Exercise instructions:
Copy word for word the lines from the start of the data through the line that contains "The image size is (1918, 762). (60, 217)", including that line.

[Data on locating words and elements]
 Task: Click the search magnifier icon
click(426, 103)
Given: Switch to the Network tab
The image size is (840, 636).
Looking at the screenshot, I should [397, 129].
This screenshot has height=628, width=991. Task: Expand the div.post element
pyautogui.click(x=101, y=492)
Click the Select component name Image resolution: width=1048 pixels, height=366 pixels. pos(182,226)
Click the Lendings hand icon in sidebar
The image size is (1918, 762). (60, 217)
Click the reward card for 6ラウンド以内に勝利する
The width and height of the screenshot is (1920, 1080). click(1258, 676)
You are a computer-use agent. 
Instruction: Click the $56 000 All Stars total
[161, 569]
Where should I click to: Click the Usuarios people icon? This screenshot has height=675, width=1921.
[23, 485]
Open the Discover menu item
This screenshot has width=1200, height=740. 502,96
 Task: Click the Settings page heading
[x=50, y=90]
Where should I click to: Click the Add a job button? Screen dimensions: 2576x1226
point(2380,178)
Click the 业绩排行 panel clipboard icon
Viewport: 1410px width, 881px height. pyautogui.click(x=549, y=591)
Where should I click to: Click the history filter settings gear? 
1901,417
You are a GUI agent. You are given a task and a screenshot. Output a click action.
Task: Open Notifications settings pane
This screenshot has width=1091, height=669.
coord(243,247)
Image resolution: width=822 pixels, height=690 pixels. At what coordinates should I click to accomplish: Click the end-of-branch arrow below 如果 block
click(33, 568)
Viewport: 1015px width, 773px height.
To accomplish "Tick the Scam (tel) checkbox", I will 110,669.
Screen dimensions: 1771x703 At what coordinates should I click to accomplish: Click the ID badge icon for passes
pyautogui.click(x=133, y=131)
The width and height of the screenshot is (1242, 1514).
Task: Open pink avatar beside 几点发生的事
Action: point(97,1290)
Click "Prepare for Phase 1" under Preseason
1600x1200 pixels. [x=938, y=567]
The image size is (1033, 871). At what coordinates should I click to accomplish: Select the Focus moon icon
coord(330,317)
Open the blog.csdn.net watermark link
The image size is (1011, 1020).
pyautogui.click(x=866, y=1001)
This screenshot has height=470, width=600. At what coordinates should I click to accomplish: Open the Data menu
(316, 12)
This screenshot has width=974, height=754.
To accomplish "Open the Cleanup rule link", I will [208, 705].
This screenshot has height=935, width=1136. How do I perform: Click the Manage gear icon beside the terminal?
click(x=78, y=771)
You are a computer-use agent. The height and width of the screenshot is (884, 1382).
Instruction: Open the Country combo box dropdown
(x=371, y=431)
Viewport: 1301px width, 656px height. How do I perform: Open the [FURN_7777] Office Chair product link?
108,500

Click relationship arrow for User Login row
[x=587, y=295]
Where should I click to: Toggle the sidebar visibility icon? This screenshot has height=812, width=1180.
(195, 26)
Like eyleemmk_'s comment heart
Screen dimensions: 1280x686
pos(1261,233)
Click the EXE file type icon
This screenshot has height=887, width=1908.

Exercise response:
 Task: Click the search magnifier icon
click(426, 103)
Given: Switch to the Network tab
The image size is (840, 636).
Looking at the screenshot, I should [397, 129].
This screenshot has height=628, width=991. Task: Expand the div.post element
pyautogui.click(x=101, y=492)
Click the Select component name Image resolution: width=1048 pixels, height=366 pixels. pos(182,226)
Click the Lendings hand icon in sidebar
The image size is (1918, 762). (60, 217)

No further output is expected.